Кое-как отлежавшись на бабьих корешках да на ветеринарном опие в Николаевском, во втором часу ночи я выехал в сто-двадцативерстный переезд в Кустонай. Тут уже подлинная Азия, нетолько по природе, но и по быту. До Кустоная — ни одного постоянного поселения, только киргизские «зимовки», да киргизские кладбища, по виду мало чем отличающиеся от зимовок. Неприветливые места, дикие места... Небо было подернуто, не то пылью, не то гарью. Температура вдруг изменилась, и подул такой холодный ветер, что я укрылся тулупом моего казака. Волнистая степь с песчано-черноземной почвой не так плодородна: ковылей уже нет, земля выпахивается быстрее и, выпаханная десяток лет не дает другой травы, кроме знакомой всем побывавшим в азиятских степях низенькой колючки. Узкая дорожка в три колеи, бежит снова вдоль Аята, потом вдоль Тобола, куда впадает Аят. Реки маленькие, то нелепо расширяющиеся, то чуть пробирающиеся тоненькой жилкой. Текут они то в глубоких и узких степных провалах, то их ложе, несоразмерно их величине, расширяется на несколько верст. У самых речек то пески, то ивовый кустарник, то камыши, то небольшие луга, покрытые высокой, похожей на осоку темнозеленой «тобольней» травой.

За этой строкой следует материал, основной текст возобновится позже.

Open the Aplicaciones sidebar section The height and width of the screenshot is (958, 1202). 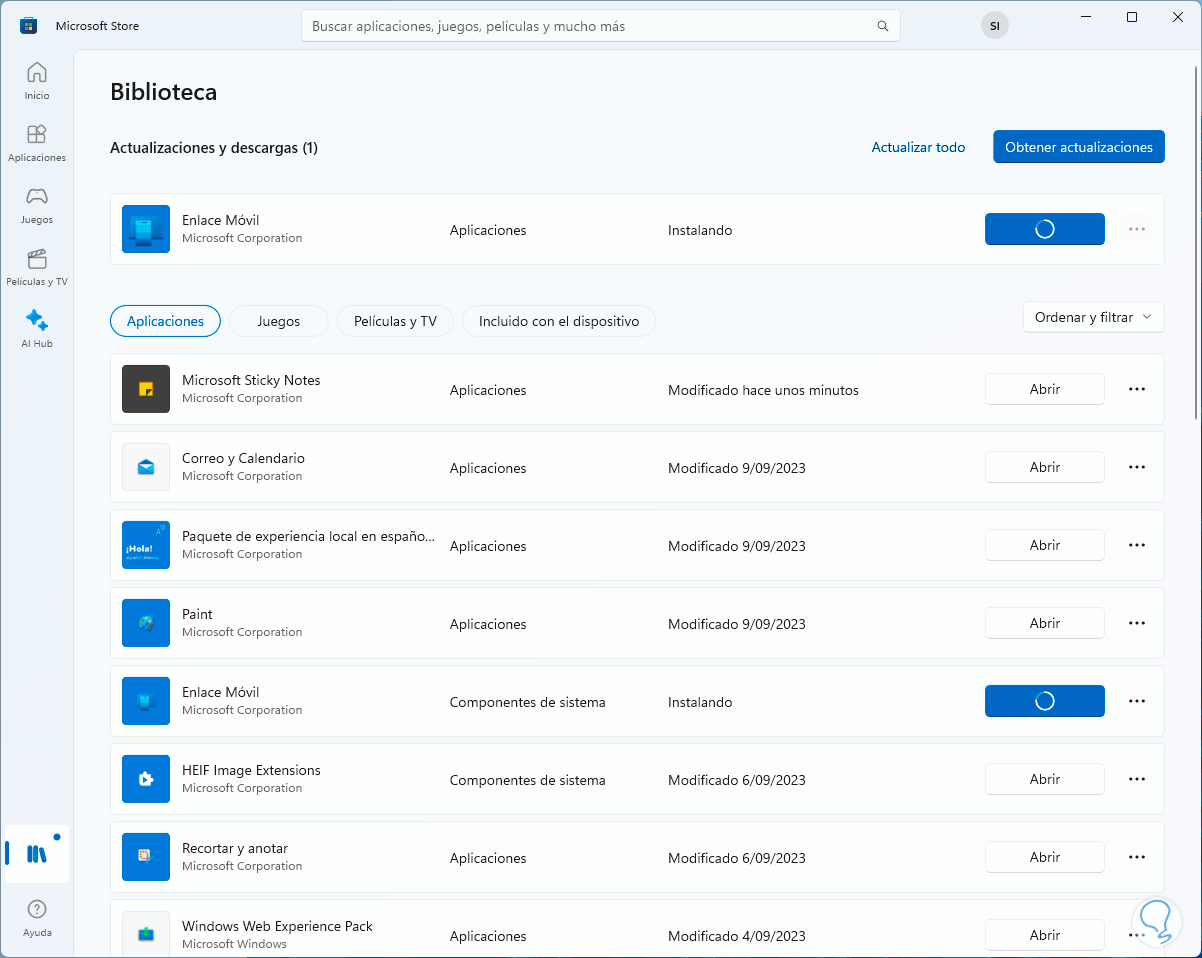37,143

Эта осока в последние десять лет сделала чудо, — выстроила двадцатитысячный тород Кустонай и, близ него, ниже по Тоболу, еще одиннадцать селений, с семью тысячами душ. В последнее десятилетие многие тысячи мужицких голов бредили Кустонаем. Земля — киргизская; тридцать копеек за десятину в год; десятина в 4,000 квадр. сажень; возьмешь в аренду у киргизцев 10 десятин, а паши тридцать: ничего не понимают, вовсе простяки! Строиться надо — в двадцати верстах лес Ары; хочешь, покупай,— хочешь, тихим манером бери. Скотину где угодно паси даром. Тобольней травы на Тоболе, — три дня покосил, на всю зиму хватит. Пшеница родит по триста пудов. И закружились мужицкие головы, и потянулись переселенческие кибитки. И сколько неодолимых препятствий было преодолено! Со старины не пускают за недоимки, — берут месячные паспорты, точно идут в соседний уезд на заработки; старшину умасливают и задабривают, а то так попросту убегают по ночам, бросая дворы и старую землю. По дороге скотина падает, — становятся в работники и заработывают на новую. Все деньги вышли, — питаются христовым именем и воруют траву на чужих лугах, деготь в чужих дворах, кизяк и зерно по киргизским зимовкам. Не раз мужика избивают в кровь и с членовредительством казаки, башкиры, киргизы. Не раз его задерживают за просроченный вид, за воровство, за потравы. Задержат, вздуют и отпустят: не кормить-же его на свой счет, не вводить-же казну в убытки отправкой по этапу. Месяцы проходят в пути и в мытарствах, — и, наконец, вот он и Тобол, вот они безграничные нетронутые степи, тобольная темнозеленая трава и бор Ары. В степи воют бураны, застилая небо пылью; солнце палит; в безобразной реке вода мутна; на десятки верст вокруг ни жилья, ни человека, а одна только безграничная, дикая Азия, — но мужик чувствует себя в мужичьем раю: вольно, просторно, ни потрав, ни порубок, ни бар, ни полиции...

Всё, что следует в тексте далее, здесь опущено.